The focus of this presentation is ethnic conflict management in Malaysia, Indonesia, and Burma. The main academic theories of conflict management, the consociational and the centripetal, have rarely been implemented in Southeast Asia, except insofar as Malaysia inadvertently practiced centripetal politics because of its heterogeneous electoral constituencies from 1952 to 1969. Indonesia, on the other hand, created a separation-of-powers democracy after the fall of Suharto. It opted for a directly elected president, a strong, if highly fallible, constitutional court, and an electoral system that has produced a regime of multipolar fluidity.

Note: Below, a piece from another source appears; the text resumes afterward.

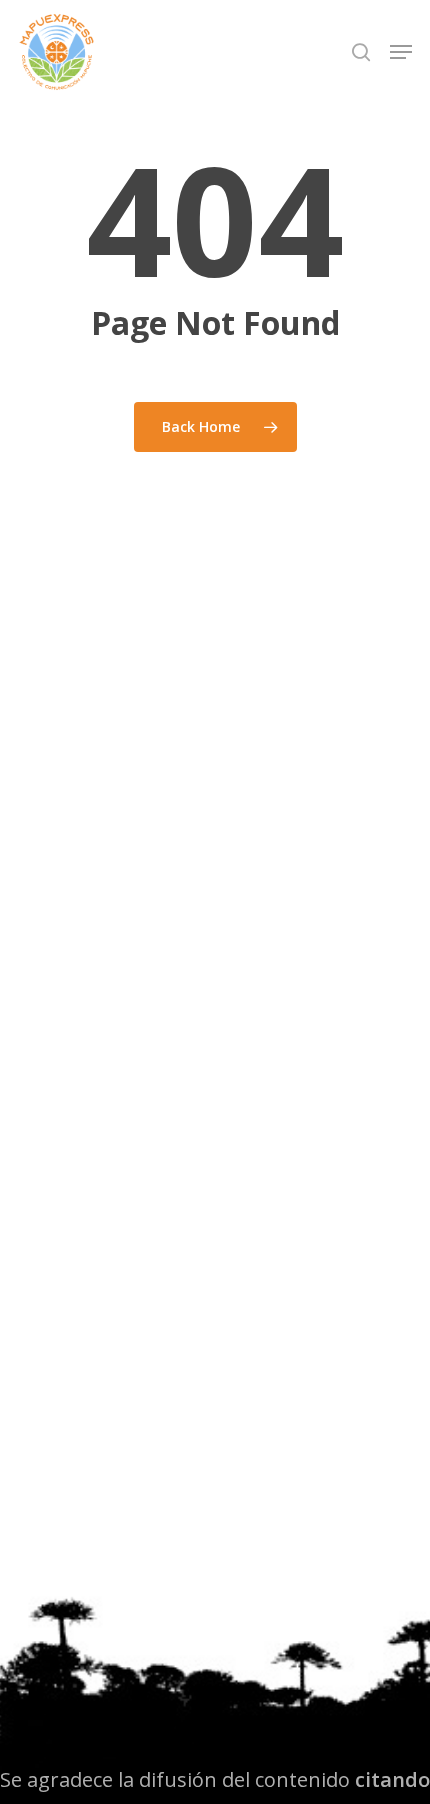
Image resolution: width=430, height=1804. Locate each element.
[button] (401, 52)
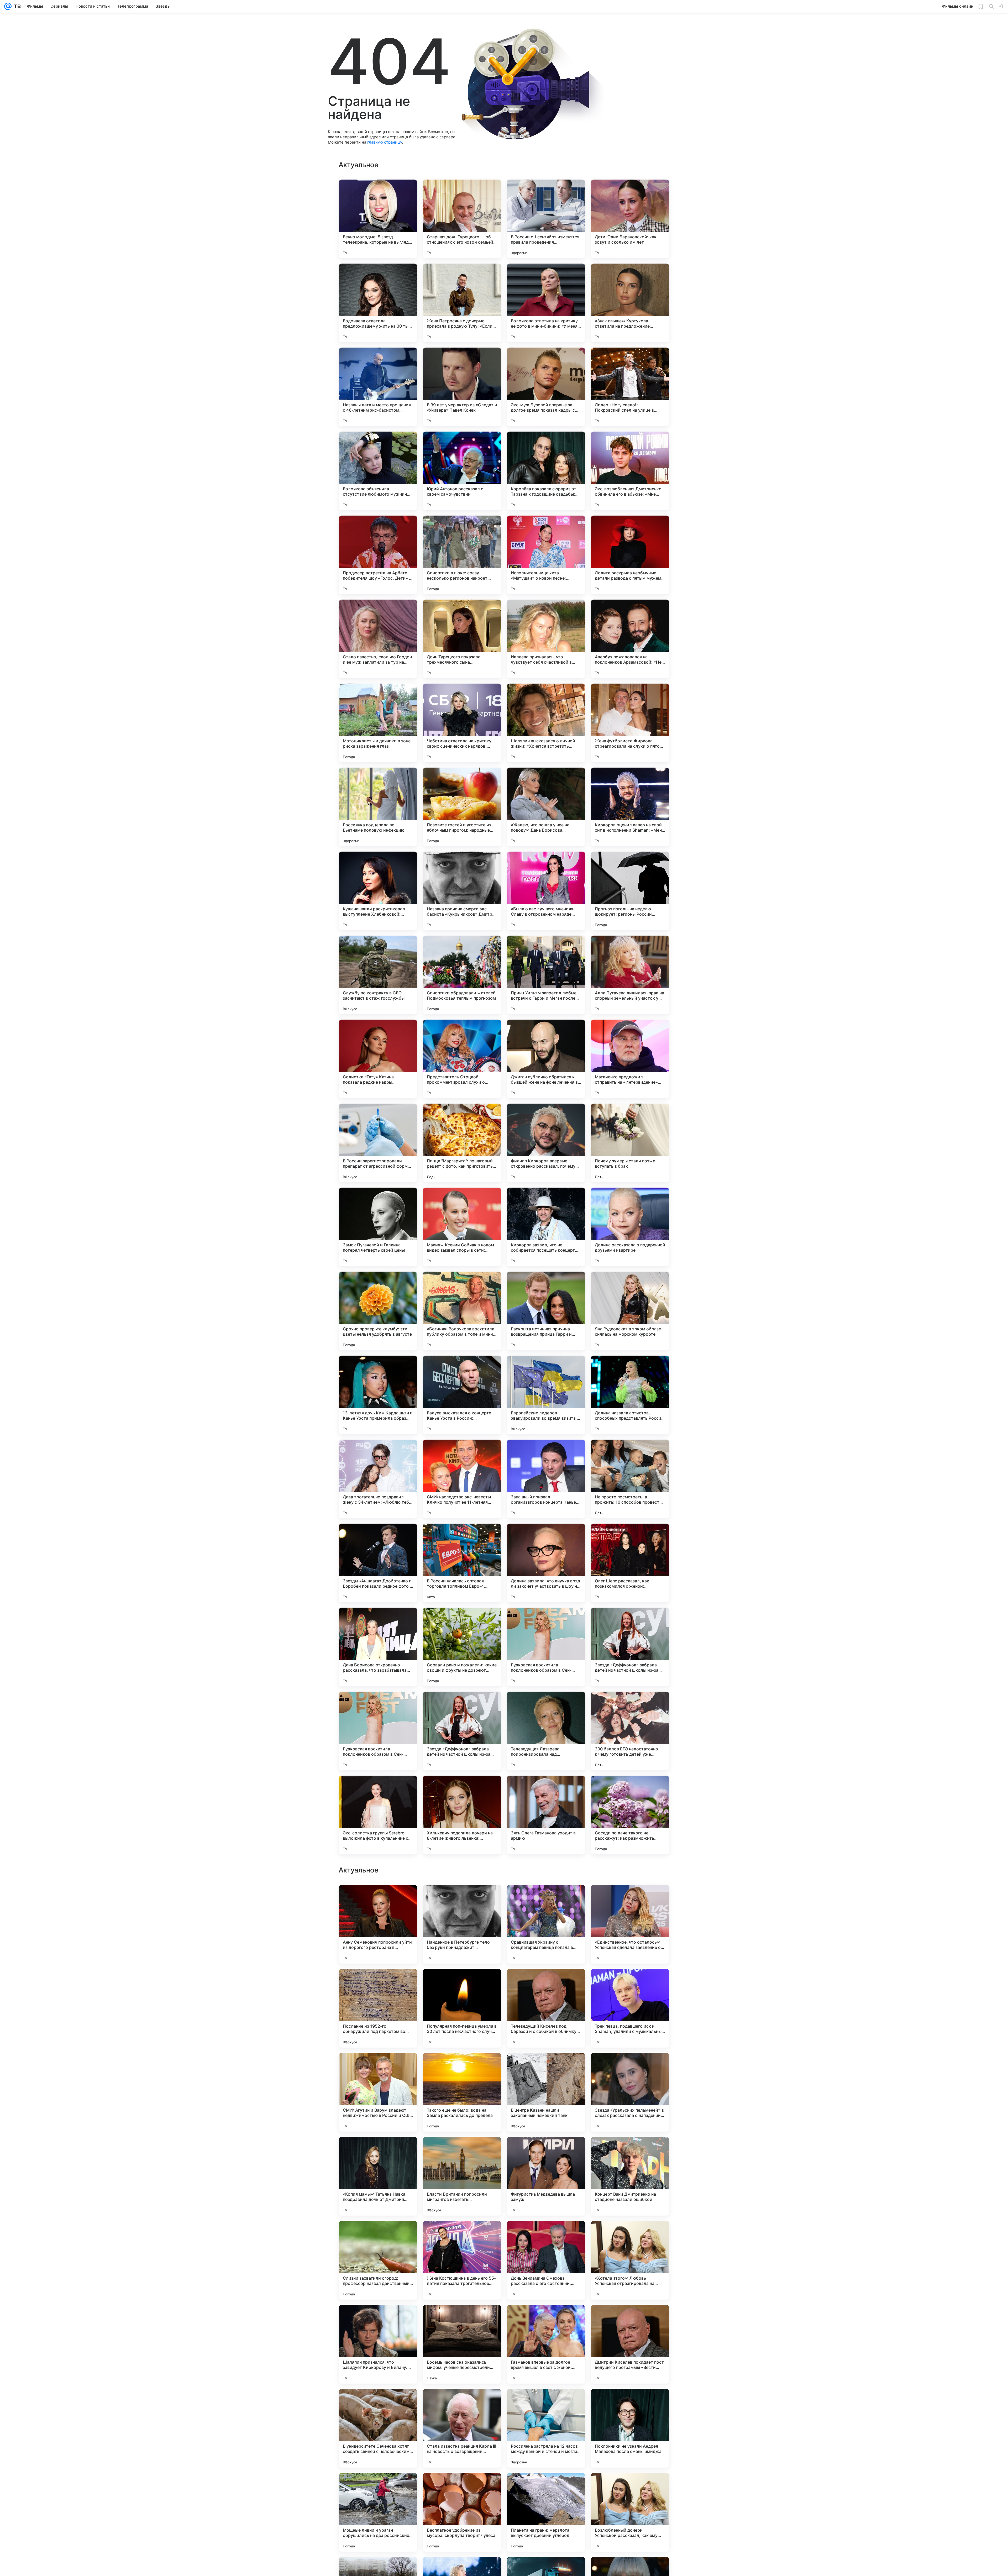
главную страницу (384, 142)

Because proportional representation supported a plurality of parties, adherents of the main alirans could find congenial candidate lists to support. Again because of exigencies created by the electoral system, they have gradually begun to vote across streams as well. In Burma, minorities are determined to create a strongly decentralized federal system, but they are not yet fully aware of the hazards of configuring it in ways they seem to prefer or of the need for legal and electoral institutions that will sustain both decentralization and a national market as well as efforts to reduce conflict and protect the rights of minorities in the states. Three countries: different specific problems and paths, but some common themes.

About The Speaker
Professor Horowitz is the James B. Duke Professor of Law and Political Science Emeritus at Duke University and author of, among other works, Constitutional Change and Democracy in Indonesia (Cambridge University Press, 2013).